* What to produce *
The lines from the one holding "This screenshot has width=730, height=518." through the end of the records below are to be written out exactly, and nothing else; pictures are to be left out.

*** Opening of The data ***

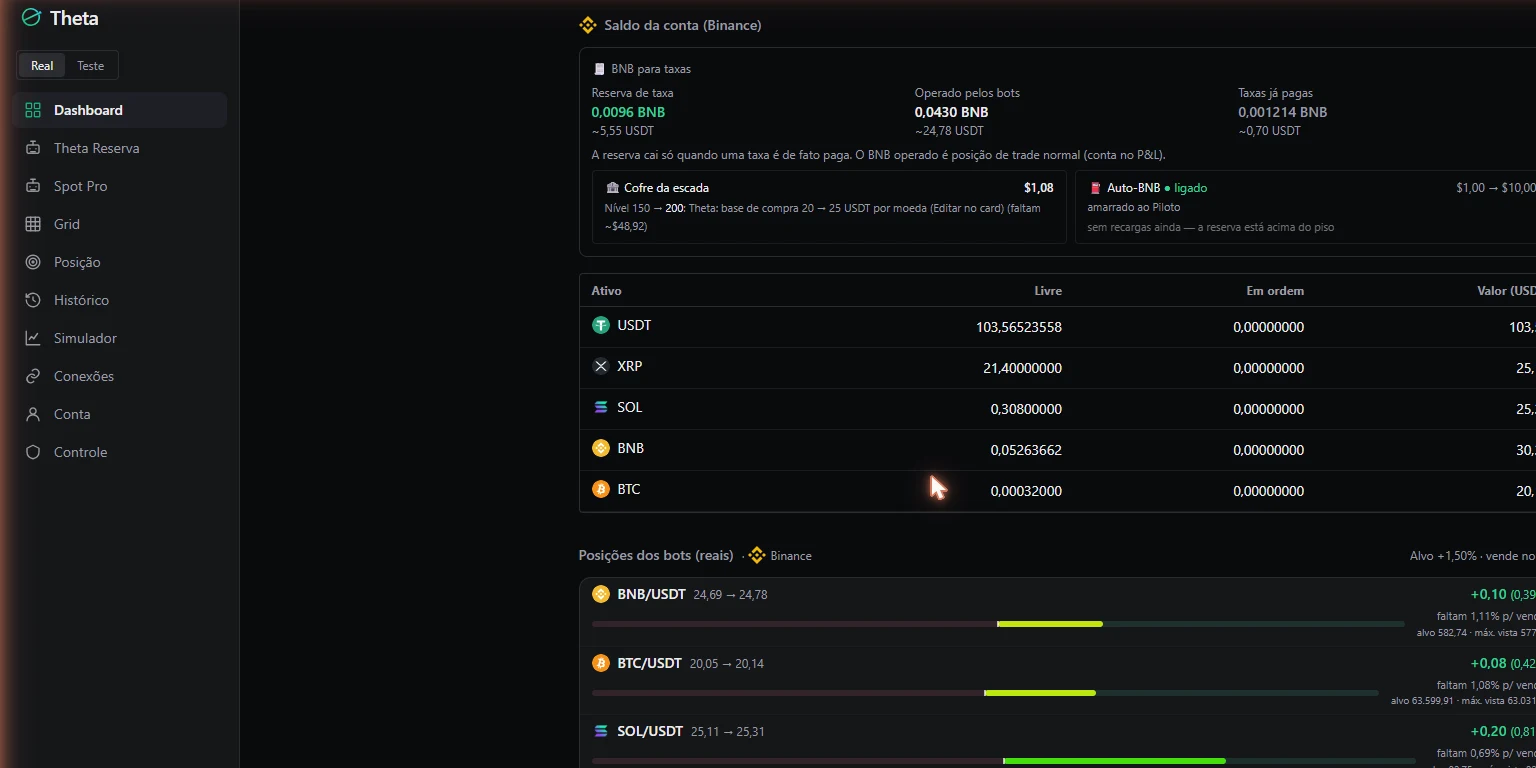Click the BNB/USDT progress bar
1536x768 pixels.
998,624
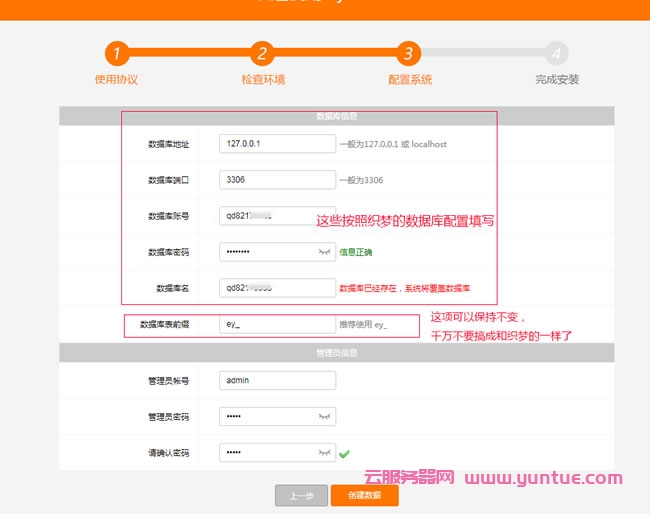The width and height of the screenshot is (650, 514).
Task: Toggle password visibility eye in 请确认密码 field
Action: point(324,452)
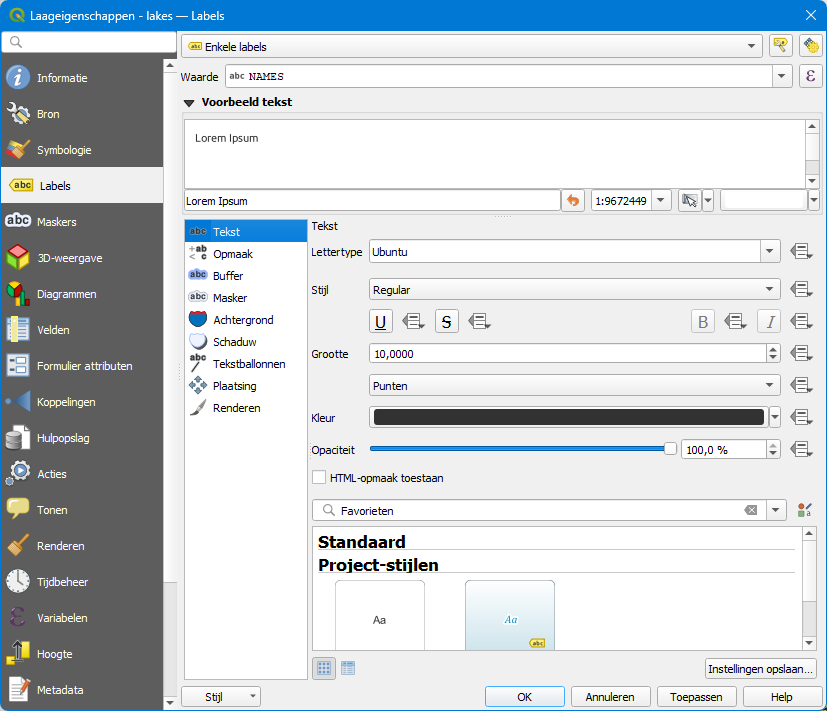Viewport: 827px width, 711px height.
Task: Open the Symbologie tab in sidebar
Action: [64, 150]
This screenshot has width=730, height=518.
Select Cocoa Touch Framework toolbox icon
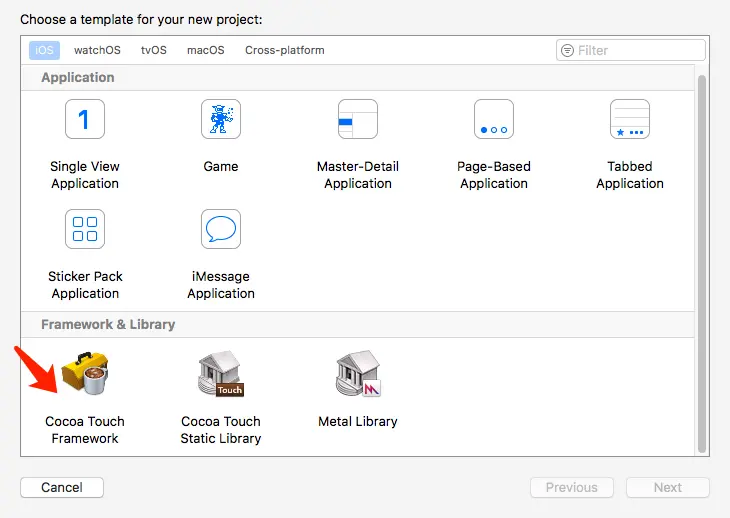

*** Close of The data ***

* Task output *
This screenshot has width=730, height=518.
Select Cocoa Touch Framework toolbox icon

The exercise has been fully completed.